Stored items.
------
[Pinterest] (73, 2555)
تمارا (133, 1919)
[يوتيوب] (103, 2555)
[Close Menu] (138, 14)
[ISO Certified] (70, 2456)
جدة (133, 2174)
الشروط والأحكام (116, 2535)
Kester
------
Task to carry out. Print out the records exactly as they were entered.

Exercise result.
[Pinterest] (73, 2555)
تمارا (133, 1919)
[يوتيوب] (103, 2555)
[Close Menu] (138, 14)
[ISO Certified] (70, 2456)
جدة (133, 2174)
الشروط والأحكام (116, 2535)
Kester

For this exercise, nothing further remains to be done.